The operations and maintenance budget reflects increased costs for voter-approved mandates for renewable resources as well as an anticipated increase in the rates charged by the Bonneville Power Administration for the power purchased by the PUD to serve customers. “Rising BPA rates and the requirement to invest in renewable resources adds millions of dollars in additional costs,” said Rick Lovely, General Manager of Grays Harbor PUD.
Under I-937 (now known as the Energy Independence Act) Grays Harbor PUD is required to provide a certain percentage of the energy needed to serve customers from “eligible” renewable resources. The estimated cost of these resources for compliance with the Act in 2013 is $4.04 million, an increase of $280,000 over last year. “The challenge we face is we are required to invest in these resources despite the fact that we don’t need the power,” said Rick Lovely. “These resources are more expensive than the relatively low-cost hydropower we purchase at cost from the Bonneville Power Administration that is renewable but not eligible for compliance under the Act.
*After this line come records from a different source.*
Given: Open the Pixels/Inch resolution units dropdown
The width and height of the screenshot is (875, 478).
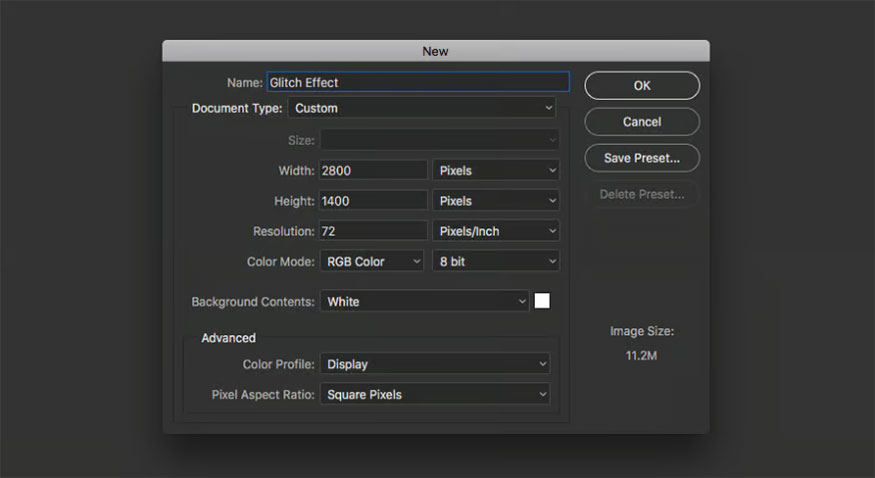Looking at the screenshot, I should [496, 231].
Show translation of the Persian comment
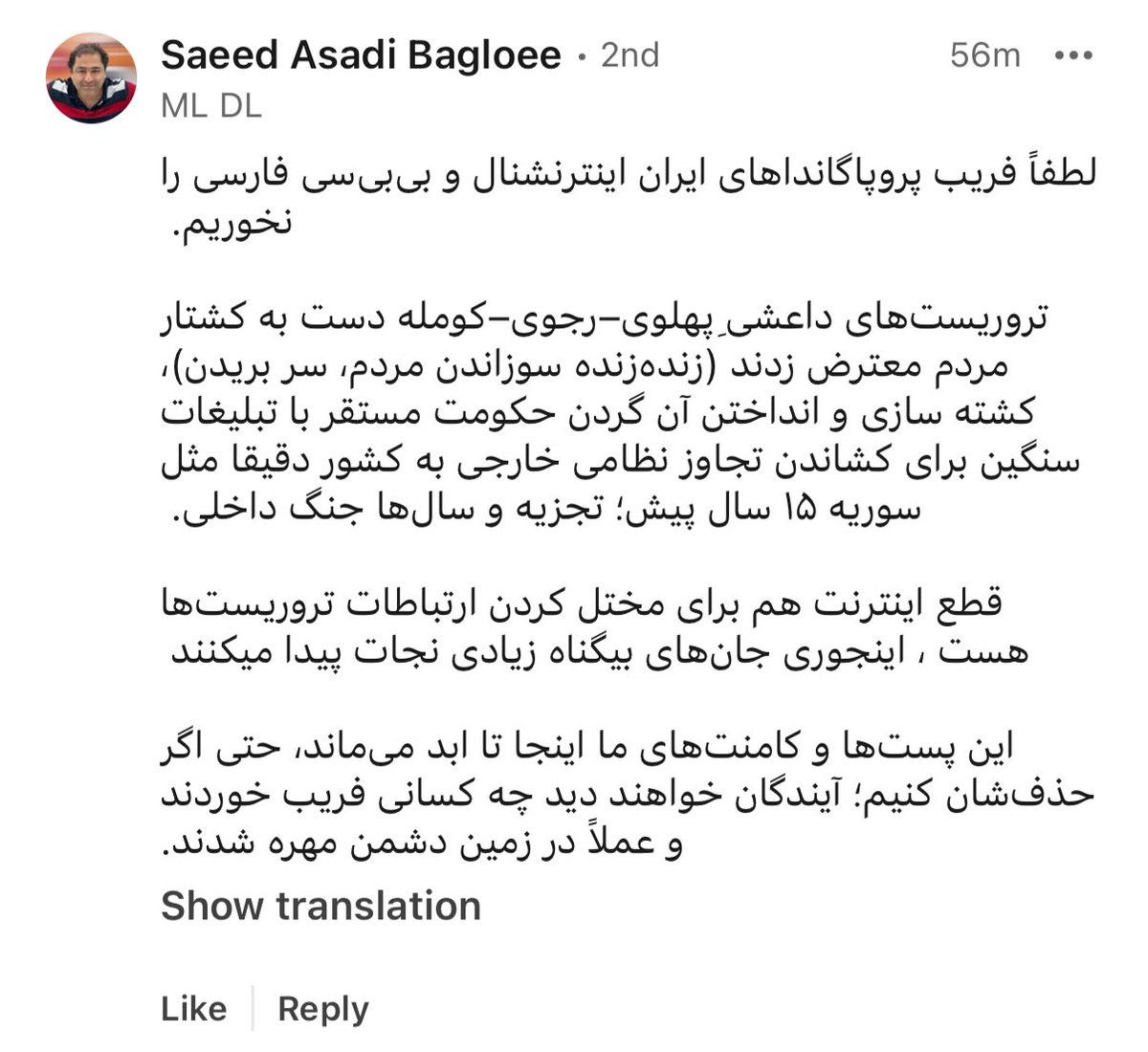The image size is (1148, 1052). click(x=320, y=906)
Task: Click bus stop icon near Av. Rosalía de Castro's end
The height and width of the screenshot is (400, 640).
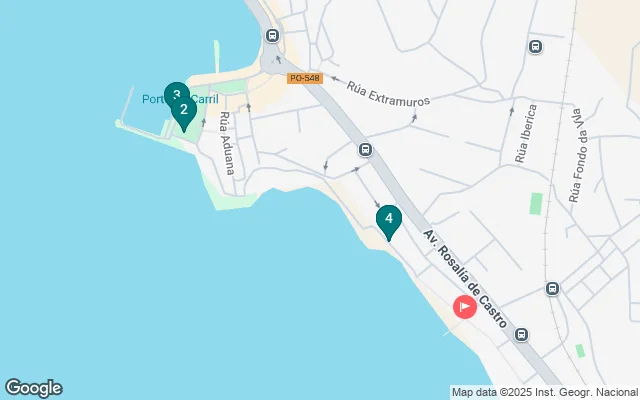Action: tap(521, 335)
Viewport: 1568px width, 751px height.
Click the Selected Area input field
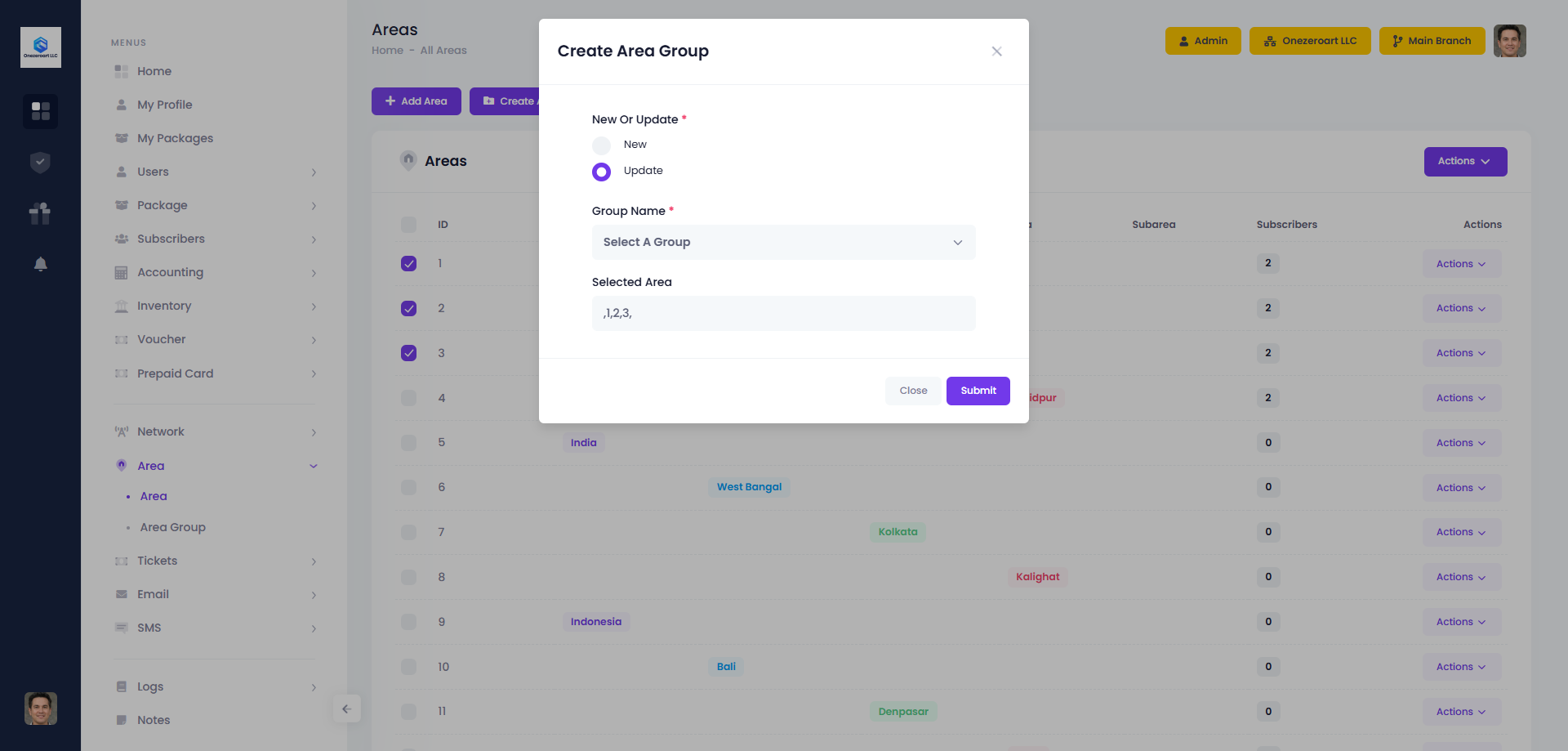(x=783, y=314)
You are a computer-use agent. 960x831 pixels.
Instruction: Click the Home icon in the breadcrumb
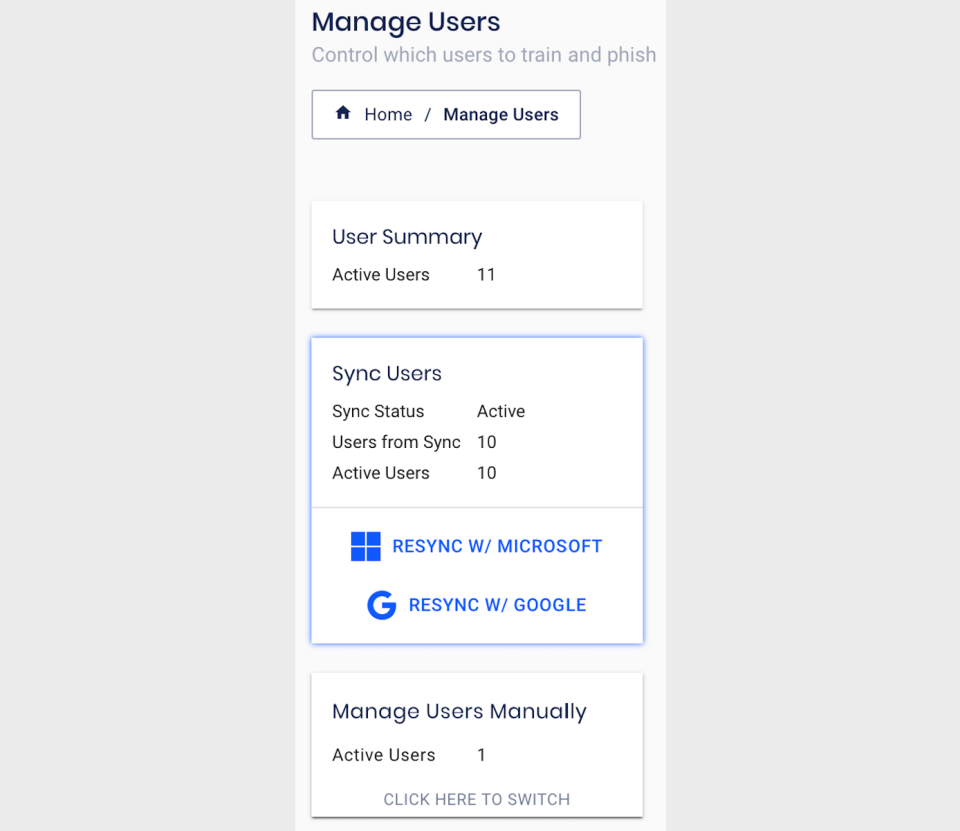pyautogui.click(x=342, y=114)
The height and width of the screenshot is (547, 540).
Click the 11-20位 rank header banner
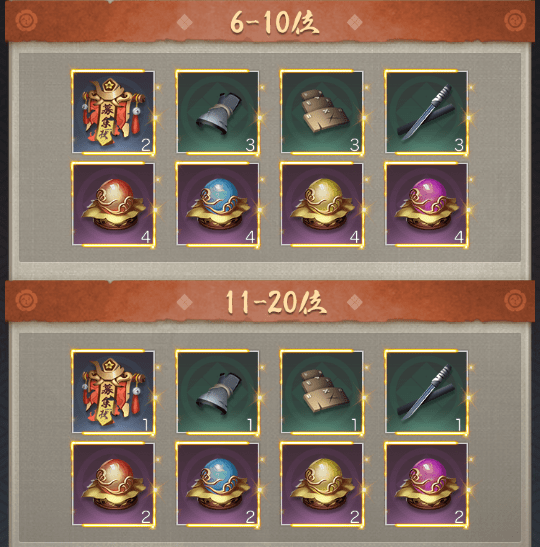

The cost for these resources is significant and continues to put pressure on rates, not just for Grays Harbor PUD but for many utilities across the state” he said.
The $7.5 million dollar capital budget funds needed investments in the electrical system and facilities. “This is a bare-bones capital plan that addresses needs for equipment and infrastructure repair and replacements as well as investments in preventative measures and upgrades to update aging and outdated equipment,” said Rick Lovely. “Our plan is to fund these investments from revenue rather than assume additional debt at this time.”
The budget is based on a revenue forecast that projects continued declines in revenues from the sale of surplus power into power markets and little change in retail revenues. The revenue forecast for the budget year continues to show the impact of declining power markets with a projected decrease of $2 million in revenue for the coming year from the sale of surplus power. This continues the trend of declining revenue due to stagnant power markets which has occurred over the past four years. Grays Harbor PUD has a good track record for selling surplus power in electricity markets and using the revenue to reduce or prevent rate increases, but with power prices down, the PUD is seeing less revenue from surplus power sales.
The budget anticipates an 8% increase in rates. For a typical residential customer using 1,100 kilowatt-hours a month,that would mean an increase in their monthly bill of $7.51, not including taxes. To enact a rate increase, the Board of Commissioners will need to take formal action in the coming weeks.